What is expected value?

Expected value (EV) is the probability-weighted average of all possible outcomes of a decision. You calculate it by multiplying each possible outcome by its probability of occurring and summing the results across all outcomes. For example, a 40% chance of gaining Rs 1,00,000 and a 60% chance of gaining nothing has an expected value of Rs 40,000. Expected value thinking asks you to make the decision that maximises EV across repeated decisions, rather than the one that feels safest in any single instance.

How do you calculate expected value for a real decision?

List the possible outcomes, assign a probability to each (probabilities must sum to 1.0), assign a value to each outcome, multiply each outcome's value by its probability, and sum the results.
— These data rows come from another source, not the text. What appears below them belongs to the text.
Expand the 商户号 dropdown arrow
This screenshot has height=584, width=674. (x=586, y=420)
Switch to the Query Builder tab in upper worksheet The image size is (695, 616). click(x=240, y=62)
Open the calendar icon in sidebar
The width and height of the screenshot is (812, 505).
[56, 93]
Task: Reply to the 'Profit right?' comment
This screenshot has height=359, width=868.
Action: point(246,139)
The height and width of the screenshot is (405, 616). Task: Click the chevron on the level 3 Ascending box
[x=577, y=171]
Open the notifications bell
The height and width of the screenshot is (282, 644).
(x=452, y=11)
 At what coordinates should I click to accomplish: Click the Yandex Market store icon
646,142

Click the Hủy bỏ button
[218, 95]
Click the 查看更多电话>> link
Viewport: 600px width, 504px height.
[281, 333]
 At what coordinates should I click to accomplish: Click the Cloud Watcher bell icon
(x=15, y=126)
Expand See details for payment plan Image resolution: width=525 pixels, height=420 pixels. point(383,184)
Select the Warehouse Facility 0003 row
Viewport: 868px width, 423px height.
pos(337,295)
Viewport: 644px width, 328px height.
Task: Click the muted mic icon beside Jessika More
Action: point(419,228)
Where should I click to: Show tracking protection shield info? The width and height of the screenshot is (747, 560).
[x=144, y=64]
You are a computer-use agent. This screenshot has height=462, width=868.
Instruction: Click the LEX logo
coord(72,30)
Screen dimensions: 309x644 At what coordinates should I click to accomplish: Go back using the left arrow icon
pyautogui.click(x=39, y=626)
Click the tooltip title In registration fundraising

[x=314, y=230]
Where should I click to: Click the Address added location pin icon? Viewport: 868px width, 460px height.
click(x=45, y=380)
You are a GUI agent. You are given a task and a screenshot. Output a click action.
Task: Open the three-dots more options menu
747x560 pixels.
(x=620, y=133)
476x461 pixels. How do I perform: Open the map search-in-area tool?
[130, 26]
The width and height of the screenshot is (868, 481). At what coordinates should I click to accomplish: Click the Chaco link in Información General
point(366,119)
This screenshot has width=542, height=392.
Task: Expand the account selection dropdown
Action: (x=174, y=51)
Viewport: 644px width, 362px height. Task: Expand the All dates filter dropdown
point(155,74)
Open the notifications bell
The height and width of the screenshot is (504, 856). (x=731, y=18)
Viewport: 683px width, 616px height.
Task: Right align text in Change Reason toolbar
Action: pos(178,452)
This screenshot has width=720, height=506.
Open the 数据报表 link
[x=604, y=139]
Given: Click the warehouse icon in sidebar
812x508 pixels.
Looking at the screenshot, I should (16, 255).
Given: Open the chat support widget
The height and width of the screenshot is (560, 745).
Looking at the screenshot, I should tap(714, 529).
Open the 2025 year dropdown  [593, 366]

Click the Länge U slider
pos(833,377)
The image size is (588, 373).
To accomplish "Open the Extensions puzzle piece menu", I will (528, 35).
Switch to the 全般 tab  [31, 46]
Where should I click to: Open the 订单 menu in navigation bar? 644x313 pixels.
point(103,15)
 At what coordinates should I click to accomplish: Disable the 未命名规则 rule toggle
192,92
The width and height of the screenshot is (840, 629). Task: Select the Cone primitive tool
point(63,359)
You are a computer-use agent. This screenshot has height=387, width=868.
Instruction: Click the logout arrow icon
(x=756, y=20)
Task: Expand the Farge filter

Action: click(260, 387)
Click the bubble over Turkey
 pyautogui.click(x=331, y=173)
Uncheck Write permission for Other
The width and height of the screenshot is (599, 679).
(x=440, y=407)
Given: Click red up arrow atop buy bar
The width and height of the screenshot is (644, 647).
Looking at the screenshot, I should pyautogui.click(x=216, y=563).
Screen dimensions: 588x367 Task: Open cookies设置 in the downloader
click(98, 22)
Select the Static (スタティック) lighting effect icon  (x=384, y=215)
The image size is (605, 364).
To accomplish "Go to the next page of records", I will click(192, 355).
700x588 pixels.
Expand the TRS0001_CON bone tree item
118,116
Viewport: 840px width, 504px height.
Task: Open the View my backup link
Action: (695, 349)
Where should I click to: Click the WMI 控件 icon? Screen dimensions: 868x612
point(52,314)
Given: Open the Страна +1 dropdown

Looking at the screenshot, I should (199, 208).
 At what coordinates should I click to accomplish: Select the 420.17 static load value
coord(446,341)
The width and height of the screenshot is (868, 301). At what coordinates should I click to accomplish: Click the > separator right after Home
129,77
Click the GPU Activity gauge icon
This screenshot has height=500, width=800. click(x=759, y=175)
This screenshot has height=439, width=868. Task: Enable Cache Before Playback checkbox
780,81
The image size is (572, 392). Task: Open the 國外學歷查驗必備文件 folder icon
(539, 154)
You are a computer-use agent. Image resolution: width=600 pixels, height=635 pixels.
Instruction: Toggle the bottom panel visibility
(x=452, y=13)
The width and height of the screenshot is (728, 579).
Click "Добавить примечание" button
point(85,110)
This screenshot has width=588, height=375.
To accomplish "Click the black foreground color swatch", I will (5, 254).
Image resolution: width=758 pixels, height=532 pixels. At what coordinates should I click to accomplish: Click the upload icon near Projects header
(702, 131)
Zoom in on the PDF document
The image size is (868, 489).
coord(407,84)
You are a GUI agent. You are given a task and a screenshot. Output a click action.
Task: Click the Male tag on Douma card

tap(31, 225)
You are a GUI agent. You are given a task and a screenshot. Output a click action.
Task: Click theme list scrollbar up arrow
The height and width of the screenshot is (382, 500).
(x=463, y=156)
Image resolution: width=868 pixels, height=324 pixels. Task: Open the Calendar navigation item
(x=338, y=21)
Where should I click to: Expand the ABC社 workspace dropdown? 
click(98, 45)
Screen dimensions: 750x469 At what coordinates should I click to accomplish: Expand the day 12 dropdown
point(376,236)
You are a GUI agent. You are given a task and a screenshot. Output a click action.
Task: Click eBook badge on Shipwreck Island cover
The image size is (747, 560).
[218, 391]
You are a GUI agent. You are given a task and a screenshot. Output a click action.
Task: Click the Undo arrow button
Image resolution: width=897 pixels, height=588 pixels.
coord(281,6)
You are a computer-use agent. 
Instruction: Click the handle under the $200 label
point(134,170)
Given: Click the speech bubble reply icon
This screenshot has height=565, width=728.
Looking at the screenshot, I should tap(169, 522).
For a career decision, you might estimate a 30% chance the new role accelerates your career significantly (value: high), a 50% chance it is lateral (value: neutral), and a 20% chance it is a setback (value: negative). You cannot always quantify precisely, but even a rough EV comparison forces you to make your probability estimates explicit, which improves the quality of the decision.

How can expected value thinking help with career decisions?

Career decisions often involve asymmetric upside and downside that intuition handles poorly. Expected value thinking helps by forcing you to estimate probabilities and values rather than relying on gut feel. A job change that feels risky might have an EV significantly higher than staying, once you assign realistic probabilities to the upside and downside scenarios. Conversely, a seemingly attractive opportunity might have a low EV when the probability of success is realistically low. EV thinking also highlights optionality: choices that keep future options open have value beyond their direct payoffs.

When does expected value thinking fail?

Expected value thinking fails in three situations. First, when you cannot estimate probabilities reliably, such as in genuinely novel situations with no historical base rate. Second, when the stakes are so high that a single bad outcome is catastrophic regardless of EV (a 1% chance of ruin should be avoided even if the EV is positive). Third, when you are making a one-time decision rather than a repeated one: EV is most valid as a guide when you will make many similar decisions over time, because averages only emerge over repeated trials. For unique, irreversible, high-stakes decisions, EV should inform but not determine the choice.